======== Study text ========
It turns out you still have to feed yourself when you’re abroad, and unless you can blow all your money eating out everyday, you’ve got to deal with the stress of figuring out how much produce you can eat before it goes bad (It’s always one less bag of spinach than you think). I try to make this easier on myself by going grocery shopping once a week, on Tuesdays, right after class. This schedule helps keep me accountable so I don’t try to skate by for a week on oatmeal and pasta or shop like I’m stocking up for the apocalypse. It also means that Mondays can get rough since I get both my cash and groceries for the week on Tuesdays. I found out through trial and error how much I should buy of what to feed myself for a week, so I pretty much buy the same things each time. Yes this is boring, but I’ve perfected homemade vegetable soup and southwestern style omelets, so I’m counting it as a win.

And don’t leave leftovers out of your meal plan. Unless you’ve written a cookbook on cooking for one, you’ll have leftovers of everything. Tupperware is key.

  • 3) Laundry, cleaning, and chores

Ah yes, chores. Those things you have to do when even you can’t stand the way you live anymore. Am I going to mention something about having a schedule again? Absolutely. Mondays are my laundry days. I only have class in the morning, and I’m usually just down to coins at this point which is perfect for our coin-op laundry machines. While my clothes are in the wash, I straighten up my room, take out the trash, and organize everything that’s gotten tossed around throughout the week. I get to start the week feeling productive, and it gives me a good environment to get stuff done in for the rest of the week. In general, any day with morning class is a good day for chores, since you’re already awake an on a roll before noon.
======== Records ========
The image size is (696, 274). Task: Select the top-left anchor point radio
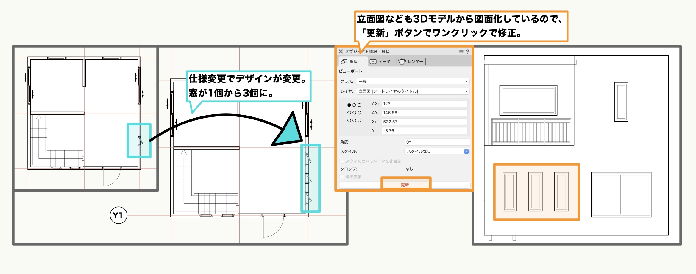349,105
========
======== Records ========
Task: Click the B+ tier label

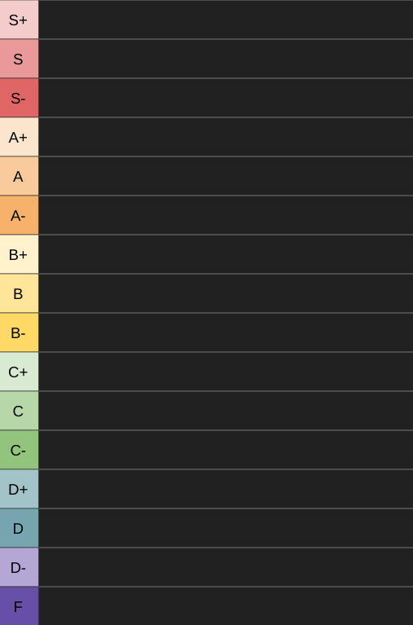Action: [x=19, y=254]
========
======== Records ========
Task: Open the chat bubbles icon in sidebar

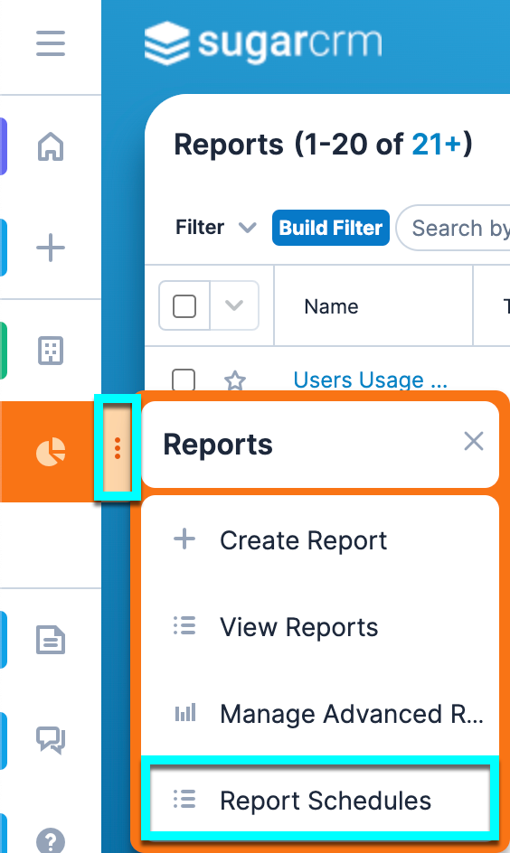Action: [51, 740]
========
→ **What the task asks**:
Please pick up the text about handling meals and chores abroad right after its last sentence and carry it on. The records have no connection to the text about handling meals and chores abroad.

→ **Final answer**:
  • 4) School

So literally everyone else I’ve met here is allowed by their home schools to take their classes pass/fail while abroad, and I’m not going to pretend I’m not extremely bitter. I got the shortest end of that stick because my letter grades here are reflected in my GPA back home. This means I have to stay on top of everything just like I would normally -- no turning in papers that are just good enough to pass, because I have to crank out an A in every class. To keep myself on track, I write out my reading schedules for each of my classes, keep a bullet journal of all the things I have to do each day, and have monthly calendars with important dates for essays, big assignments, and exams. This way I know exactly what I should be doing at any given moment. Even when I choose to ignore this and explore, I know what I need to catch up on the next day to stay on top of things.

  • 5) Dealing with illness

This is absolutely the least fun part of being a human while abroad, because you can’t put this on a schedule (like I apparently enjoy doing). I had the pleasure of having a cold on and off for the first eight weeks of the semester. Being sick in another country is so much harder than it is at home, and not just because it gets in the way of having fun. There’s also the challenge of figuring out what on earth the cold medicine is like in your country and where you can find it. In Scotland, the best thing I could get my hands on is Lemsip. This powder that you stir into hot water is basically just liquid Tylenol and tastes like hot, bitter lemonade. It does wonders for a sore throat, though. Other things worth noting about Scottish pharmaceuticals include the fact that no antacids or Tums here are as strong as in the states, and melatonin requires a prescription. Make things easier for yourself and bring tried and true remedies from home.